What to produce
In the records below, begin at the line containing "You are a computer-use agent. 1476x812" and end at the line containing "Open the Playfair"; quote every line in that span exactly, including both boundary lines, and no others.

Data records
═══

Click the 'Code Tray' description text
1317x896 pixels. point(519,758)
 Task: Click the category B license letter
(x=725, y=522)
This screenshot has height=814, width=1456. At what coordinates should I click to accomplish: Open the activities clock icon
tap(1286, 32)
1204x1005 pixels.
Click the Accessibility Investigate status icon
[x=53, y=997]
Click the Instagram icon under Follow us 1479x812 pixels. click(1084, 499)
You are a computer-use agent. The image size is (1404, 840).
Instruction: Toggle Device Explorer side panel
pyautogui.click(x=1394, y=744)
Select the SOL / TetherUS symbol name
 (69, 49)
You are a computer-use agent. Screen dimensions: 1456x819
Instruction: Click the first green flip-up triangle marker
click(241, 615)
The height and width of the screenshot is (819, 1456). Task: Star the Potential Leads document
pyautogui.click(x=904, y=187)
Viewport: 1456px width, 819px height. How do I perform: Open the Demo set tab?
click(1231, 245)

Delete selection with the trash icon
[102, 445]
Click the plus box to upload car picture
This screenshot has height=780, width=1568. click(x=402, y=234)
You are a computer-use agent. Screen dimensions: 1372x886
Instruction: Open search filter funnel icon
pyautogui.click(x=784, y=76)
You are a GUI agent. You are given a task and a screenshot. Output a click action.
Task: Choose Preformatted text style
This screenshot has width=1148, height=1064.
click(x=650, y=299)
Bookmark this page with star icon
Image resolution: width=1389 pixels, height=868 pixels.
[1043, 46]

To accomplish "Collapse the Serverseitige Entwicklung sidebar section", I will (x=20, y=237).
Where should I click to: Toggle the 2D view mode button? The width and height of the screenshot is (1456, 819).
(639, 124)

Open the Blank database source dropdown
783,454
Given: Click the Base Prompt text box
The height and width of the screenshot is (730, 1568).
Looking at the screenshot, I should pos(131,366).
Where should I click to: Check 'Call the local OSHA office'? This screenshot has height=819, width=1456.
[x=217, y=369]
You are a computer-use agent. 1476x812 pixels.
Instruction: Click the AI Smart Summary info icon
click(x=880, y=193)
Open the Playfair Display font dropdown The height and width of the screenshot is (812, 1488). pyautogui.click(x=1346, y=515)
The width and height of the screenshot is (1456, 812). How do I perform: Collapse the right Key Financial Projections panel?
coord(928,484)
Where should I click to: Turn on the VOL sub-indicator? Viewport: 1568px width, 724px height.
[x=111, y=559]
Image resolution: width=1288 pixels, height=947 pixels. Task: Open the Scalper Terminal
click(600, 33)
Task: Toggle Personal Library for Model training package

═══

Exercise result
You are a computer-use agent. 1476x812 pixels.
Instruction: Click the AI Smart Summary info icon
click(x=880, y=193)
Open the Playfair Display font dropdown The height and width of the screenshot is (812, 1488). pyautogui.click(x=1346, y=515)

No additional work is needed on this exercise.